__SHORT PROBLEM A__: In the account of the Spanish advance on Cuzco, who ordered the native troops to retreat and give up the fight for the city?

__TEXT EXTRACT__:
Thus it was that on November 14, 1533, Captains Juan Pizarro and Hernando de Soto and their forty fully armored cavalry found themselves approaching the outskirts of the Incas’ capital of Cuzco. The road to the city was blocked by the combined forces of the central and southern armies, however, which had somehow managed to join with each other. Completely outnumbered, the Spaniards nevertheless decided immediately to attack—a tactic that they by now relied upon almost instinctively. Whenever in danger, the Spaniards’ natural reflex was to charge directly at whatever they perceived to be their largest threat. It was a strategy that thus far in the Andes had brought repeated success.
The native warriors, “in the greatest numbers … came out against us with an enormous shout and much determination,” wrote Miguel de Estete. With their backs against the city and the experienced General Quisquis in charge, the northern army fought fiercely, driving the Spaniards back in an onslaught of sling-fired stones, arrows, and battering mace clubs. “They killed three of our horses, including my own, and that had
cost me 1,600
castellanos
,” wrote the notary Juan Ruiz de Arce, “and they wounded many Christians.”
*
Protected by their armor and fighting from their mobile platforms, however, the Spaniards exacted a tremendous toll; hundreds of natives fell that day in fighting that continued until late in the afternoon with human limbs and no doubt even heads lying on the ground after having been severed with sharpened steel. The Spaniards, by comparison, with stones and mace heads bouncing off their steel armor, no doubt received wounds, but they didn’t suffer a single mortality; fighting on fairly level ground, they were able to rely alternately upon the battering ram effect of their horses and also upon their horses’ greater speed. If one Spaniard were in trouble, others on horseback would charge toward him. If the Spaniards needed to escape a difficult situation, then they spurred their horses and were able to outrun even the fastest of native warriors. Late that day, Francisco Pizarro and the rest of his troops arrived, but only after the Spanish cavalry force and Quisquis’s troops had ceased their fighting. With darkness now falling, the Inca and Spanish forces camped within sight of each other, the native campfires illuminating a nearby hillside. Wrote Sancho de la Hoz:
[The Spaniards] set up their camp on a plain and the Indians stayed an harquebus-shot away on a slope until midnight, [continuously] shouting. The Spaniards spent all night with their horses saddled and bridled. The next day, at the crack of dawn, the Governor organized the foot soldiers and the cavalry, and he headed off on the road to Cuzco in good order … having been warned and believing that the enemy would come to attack them on the road.
“We began marching towards the city,” wrote Ruiz de Arce, now forced to walk after the loss of his horse, “with a lot of fear, thinking that the Indians were waiting for us at its entrance. And so we … entered the city, which [no longer] had
defenders.” Apparently realizing that on level ground his native troops, although numerous, were no match for the mounted Spaniards, General Quisquis had decided to save his army to fight another day. Just after midnight, Quisquis had given the order for his troops to retreat and to give up the fight for Cuzco. They did so quietly, leaving their campfires lit behind them to fool the Spaniards into thinking that they were still there. The next day, at around noon, the Spaniards marched victoriously into the city. “The Governor and his troops entered that great city of Cuzco,” wrote Sancho de la Hoz, “without any other resistance or battle on Friday, at the hour of high Mass, on the fifteenth day of the month of November of the year of the birth of our Savior and Redeemer, Jesus Christ, 1533.”

__TASK MATERIAL__:

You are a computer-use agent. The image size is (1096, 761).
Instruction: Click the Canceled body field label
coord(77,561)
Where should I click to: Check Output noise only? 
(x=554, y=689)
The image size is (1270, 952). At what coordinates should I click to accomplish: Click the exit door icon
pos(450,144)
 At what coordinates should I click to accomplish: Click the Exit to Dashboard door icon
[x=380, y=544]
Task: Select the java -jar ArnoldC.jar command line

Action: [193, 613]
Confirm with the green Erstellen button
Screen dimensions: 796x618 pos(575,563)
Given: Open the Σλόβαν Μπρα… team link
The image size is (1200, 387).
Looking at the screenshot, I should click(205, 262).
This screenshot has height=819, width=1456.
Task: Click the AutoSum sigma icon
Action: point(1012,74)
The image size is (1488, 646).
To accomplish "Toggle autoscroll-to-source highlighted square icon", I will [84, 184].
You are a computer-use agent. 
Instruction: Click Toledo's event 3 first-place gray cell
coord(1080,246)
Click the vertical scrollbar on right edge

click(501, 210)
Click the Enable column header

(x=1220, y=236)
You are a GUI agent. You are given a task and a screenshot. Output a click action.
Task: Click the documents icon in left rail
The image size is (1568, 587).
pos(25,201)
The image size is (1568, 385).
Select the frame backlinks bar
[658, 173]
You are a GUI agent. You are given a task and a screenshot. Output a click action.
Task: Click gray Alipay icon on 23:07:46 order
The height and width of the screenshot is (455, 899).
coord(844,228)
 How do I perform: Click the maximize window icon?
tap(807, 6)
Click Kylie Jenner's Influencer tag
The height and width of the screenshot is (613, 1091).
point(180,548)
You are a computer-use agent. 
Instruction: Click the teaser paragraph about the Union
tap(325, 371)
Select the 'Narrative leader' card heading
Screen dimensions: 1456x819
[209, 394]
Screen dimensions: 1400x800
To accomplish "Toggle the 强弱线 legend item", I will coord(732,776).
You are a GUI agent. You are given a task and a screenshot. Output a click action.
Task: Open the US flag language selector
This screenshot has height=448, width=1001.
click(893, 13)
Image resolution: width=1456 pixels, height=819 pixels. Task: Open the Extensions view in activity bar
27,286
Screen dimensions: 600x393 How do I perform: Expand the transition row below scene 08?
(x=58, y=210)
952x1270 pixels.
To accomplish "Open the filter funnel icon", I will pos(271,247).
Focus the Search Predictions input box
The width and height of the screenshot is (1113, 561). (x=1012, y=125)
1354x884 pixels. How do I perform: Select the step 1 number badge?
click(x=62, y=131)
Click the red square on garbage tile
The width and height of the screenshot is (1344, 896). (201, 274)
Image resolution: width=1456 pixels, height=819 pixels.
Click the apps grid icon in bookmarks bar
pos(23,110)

__SHORT PROBLEM B__: Show every line of the rows that contains the string "pixels".

__COMPLETE RESPONSE A__: General Quisquis

__COMPLETE RESPONSE B__:
Image resolution: width=1456 pixels, height=819 pixels. Task: Open the Extensions view in activity bar
952x1270 pixels.
1354x884 pixels. How do I perform: Select the step 1 number badge?
Image resolution: width=1456 pixels, height=819 pixels.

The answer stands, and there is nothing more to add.